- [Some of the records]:
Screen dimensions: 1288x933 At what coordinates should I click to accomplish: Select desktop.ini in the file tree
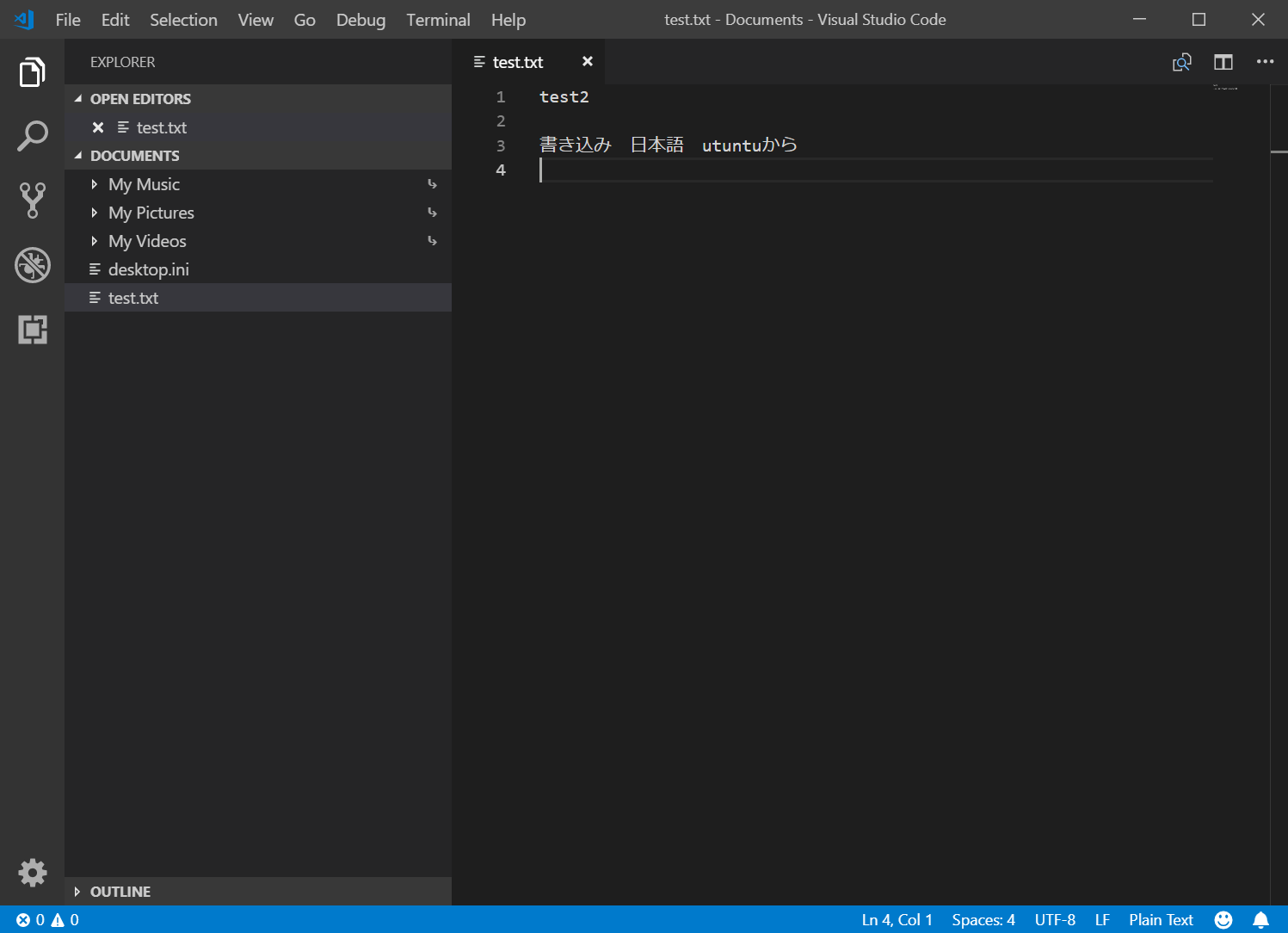coord(148,269)
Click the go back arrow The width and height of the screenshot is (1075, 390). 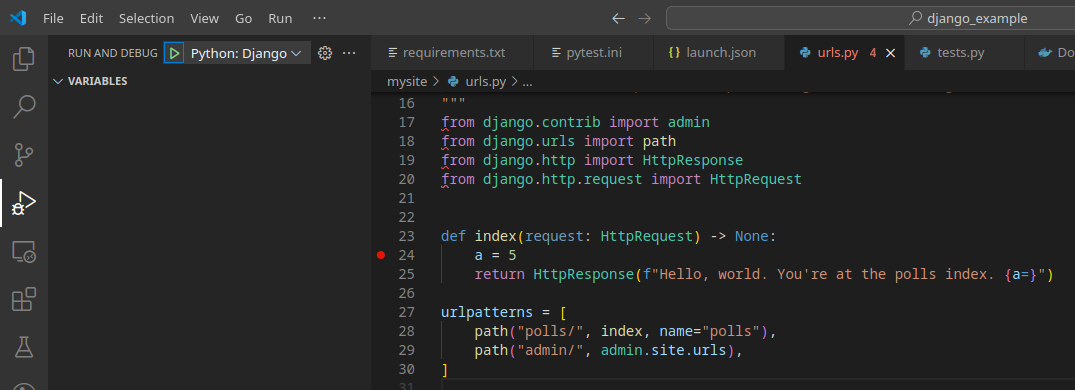618,19
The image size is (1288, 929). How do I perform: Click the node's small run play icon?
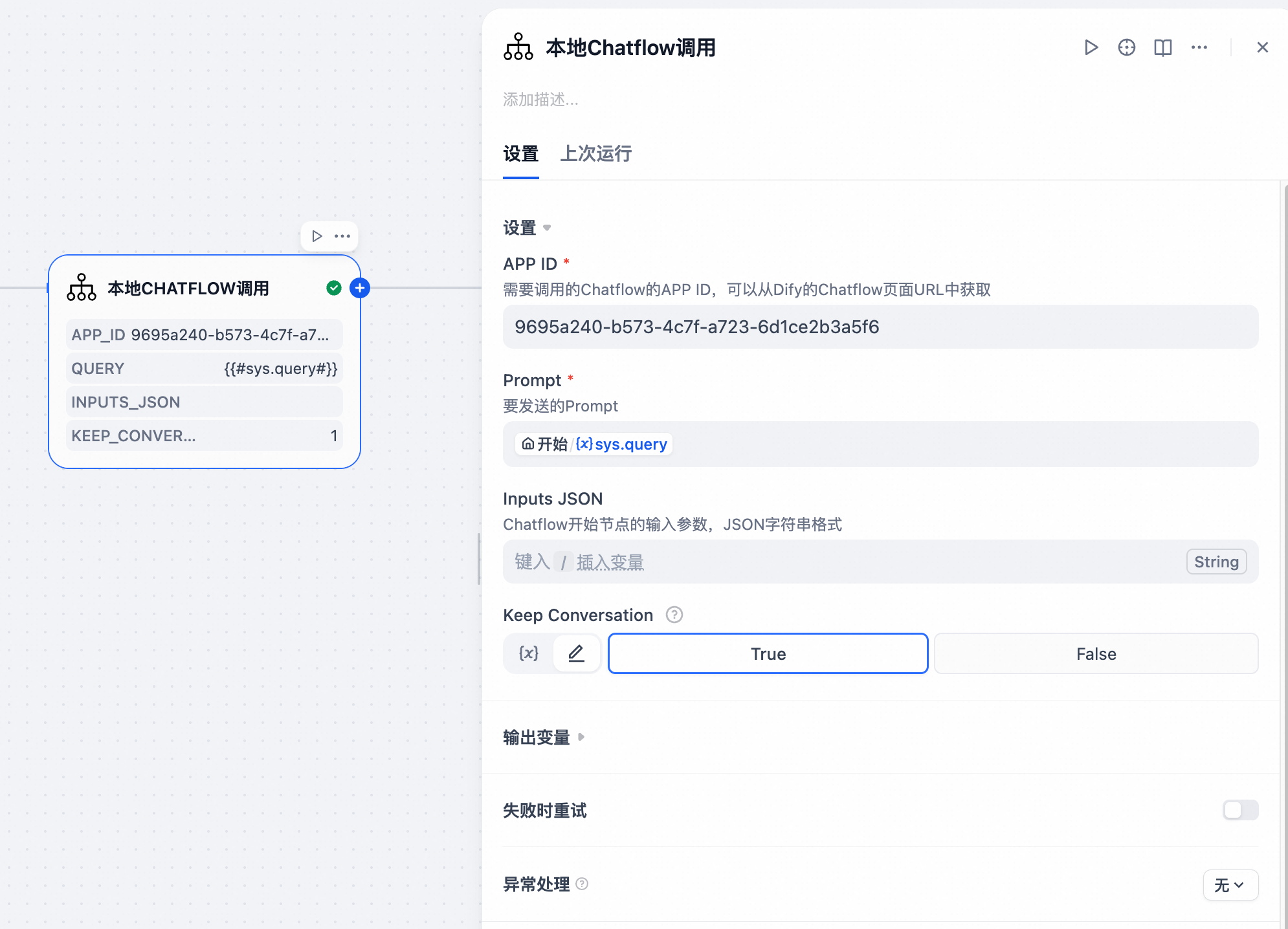pyautogui.click(x=317, y=236)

- [Task]: Render the records from the line containing "The image size" through the end of the records as a Markdown table with the columns Row and Line, omitting blank lines and the pictures.

- [Answer to this task]:
| Row | Line |
|---|---|
| 1 | The image size is (1288, 929). How do I perform: Click the node's small run play icon? |
| 2 | pyautogui.click(x=317, y=236) |